Braco Imaging spun out Blue Earth Therapeutics in 2020 and licenced rhPSMA rights for therapeutic purposes to its subsidiary because the PSMA receptor ligand can be also attached to therapeutic isotopes such as 177-Lu or 225-Ac for radioligand therapy. All four rhPSMA domains are joined together by a modifiable linker which can be used to modulate important pharmacokinetic characteristics.

The Series A financing was led by Soleus Capital and co-led by new investor Sands Capital Management as well as existing investor Bracco Imaging SpA. New investors Woodline Partners and PBM Capital also participated.  

“With the new investors and the team we have assembled, we now have a great mix of expertise and the resources to further our mission to develop radioligand therapies with the potential to improve patient outcomes by delivering high radiation doses to tumours without compromising on normal organ safety” commented David Gauden, Blue Earth Therapeutics CEO. “With our recent announcement on completion of the Phase 1 clinical trial, we are making excellent progress on both our beta emitter Lutetium (177-Lu) rhPSMA-10.1 and alpha emitter Actinium (225-Ac) rhPSMA-10.1 agents and look forward to sharing further progress updates.” 

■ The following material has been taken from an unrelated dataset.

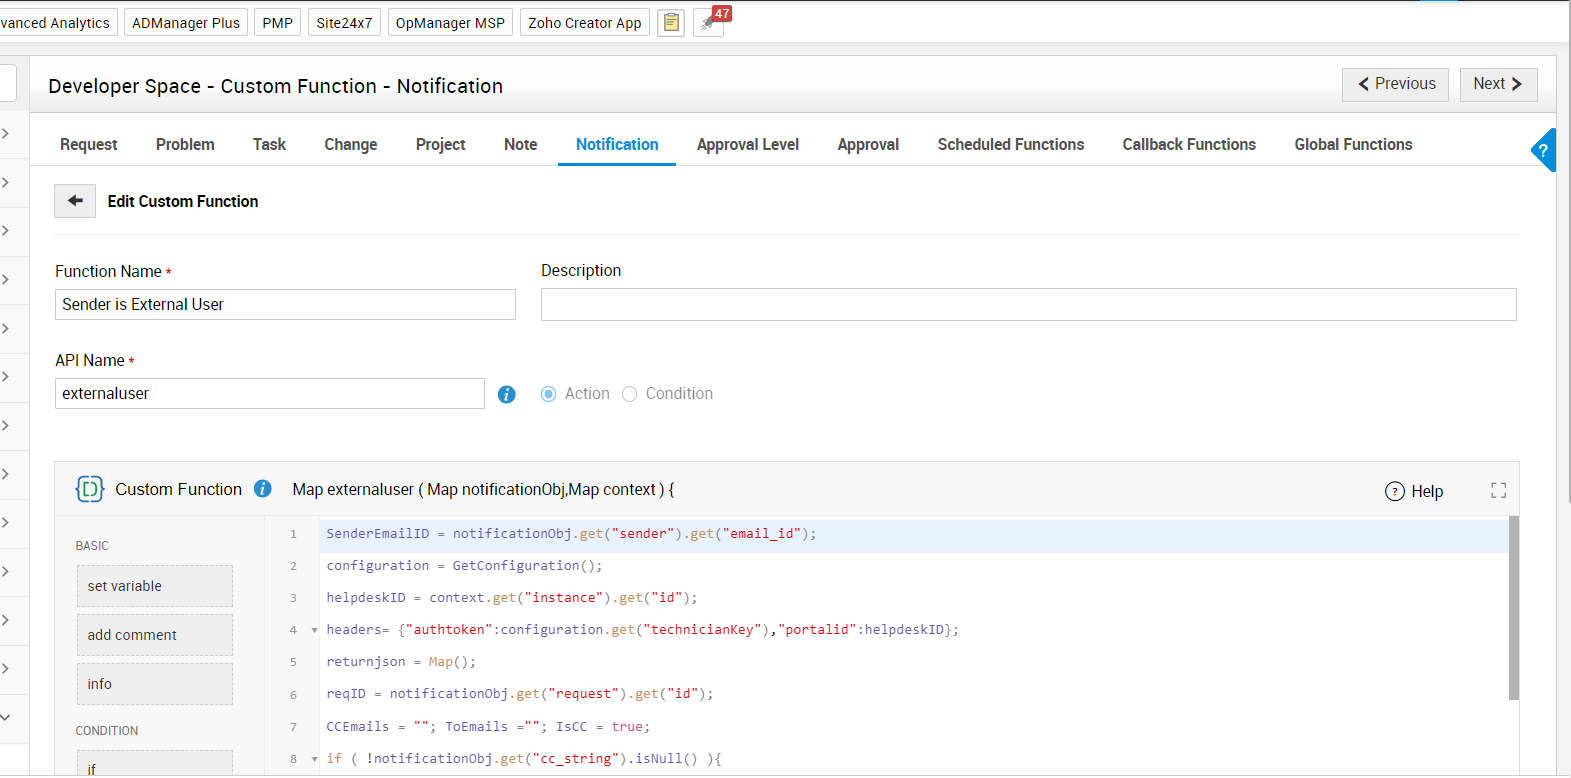Open the notification icon with 47 badge
This screenshot has width=1571, height=778.
(709, 22)
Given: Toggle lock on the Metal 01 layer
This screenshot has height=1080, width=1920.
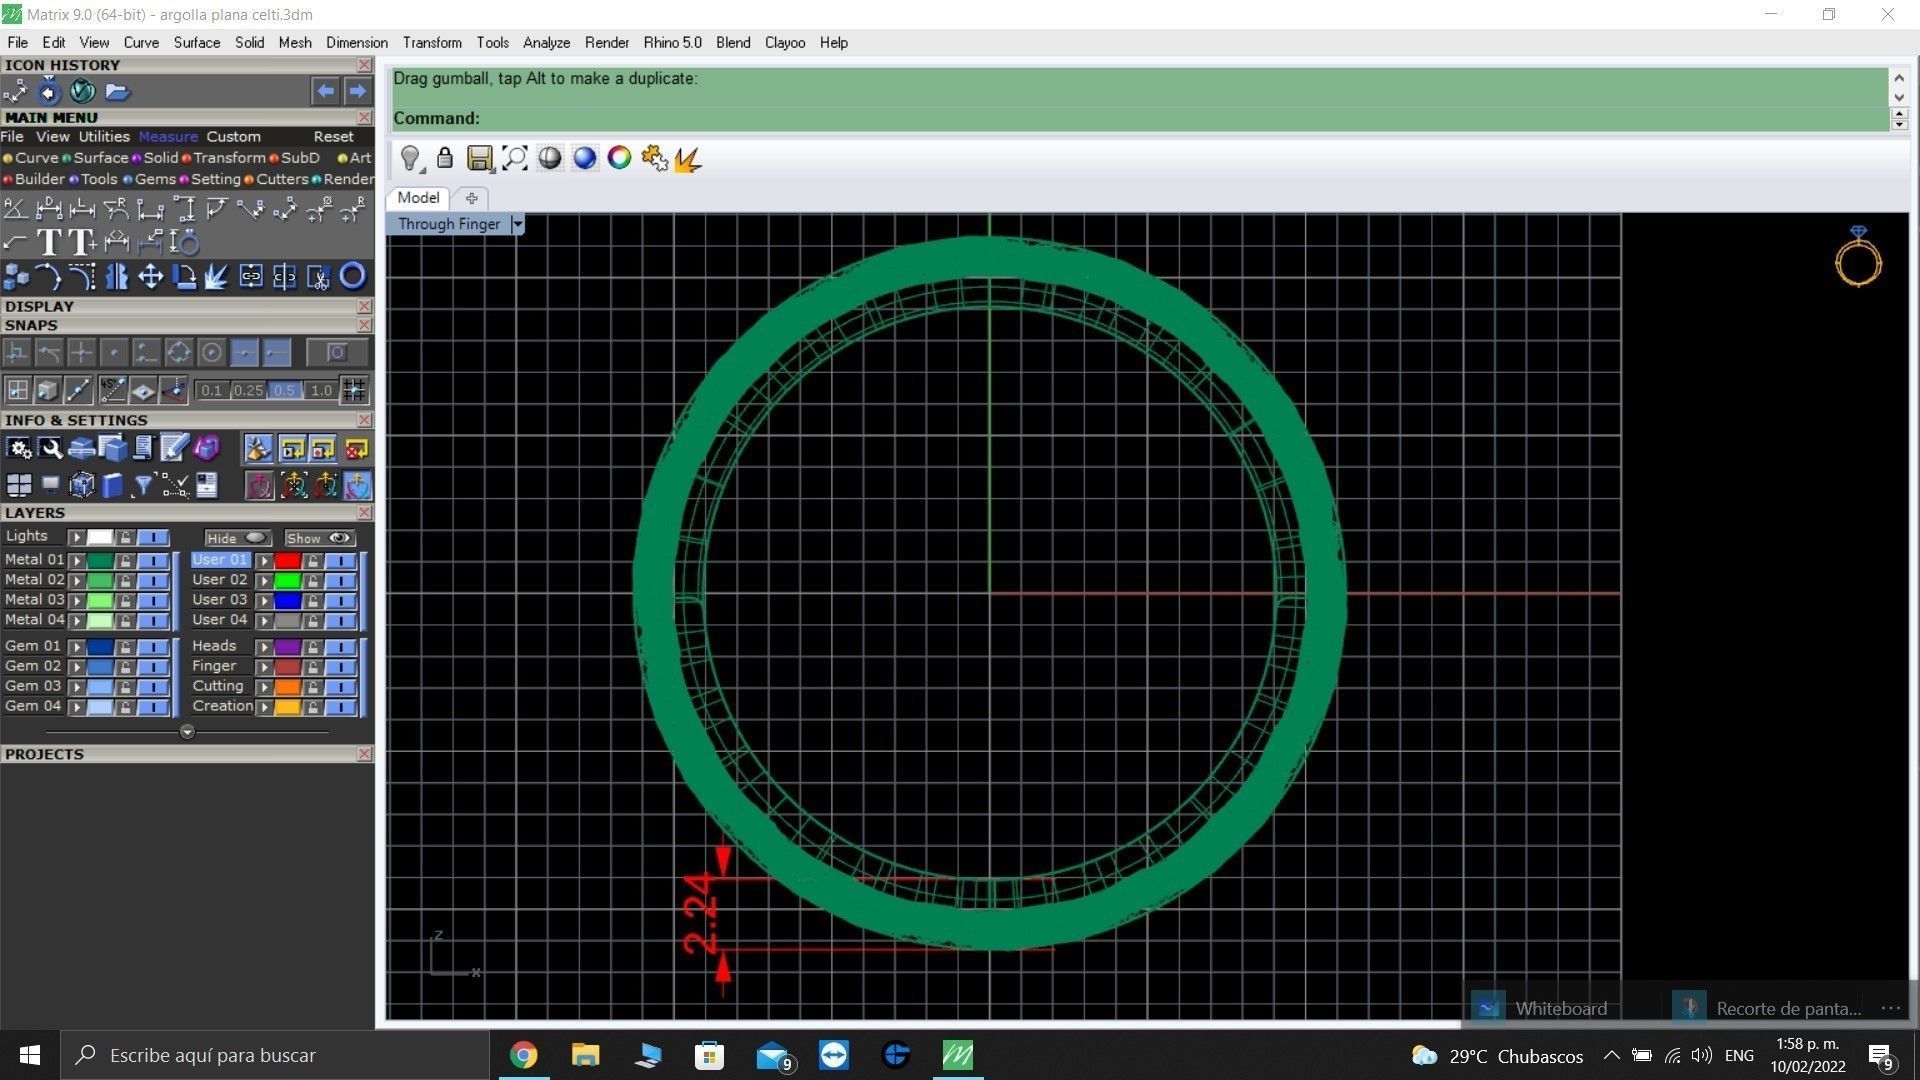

In March 2022, the first 177-Lu radiopharmaceutical was approved by the US regulatory authority FDA. Six month later lutetium 177 vipivotide tetraxetan (Pluvicto) got the EU stamp by the European Medicines Agency (EMA) for the treatment of adult patients with PSMA-positive metastatic castration-resistant prostate cancer retractive to androgen receptor (AR) pathway inhibition and taxane-based chemotherapy. Pluvicto sales have been growing steeply since Novartis French subsidiary Advanced Accelerator Applications SA/Inc (taken over in 2018 for US$3.9bn) started distribution. In Q2/2024 is was US$345m, up 44% compared to Q2/2023.

Radiohybrid PSMA offers not only the potential for targeted treatment for men with prostate cancer, whose tumours and neovasculature all overexpress PSMA. Since PSMA is also expressed in other cancers, 177-Lu-PSMA–based radiopharmaceuticals holds the promise of expanding into new indications. The global theranostics market is forecasted to grow exponentially from US$7.2bn in 2022 to US$39bn by 2032, indicating the potential transformative value of radiopharmaceuticals in oncology. This developments might have motivated investors to go with Blue Earth Therapeutics’ second generation radioligands.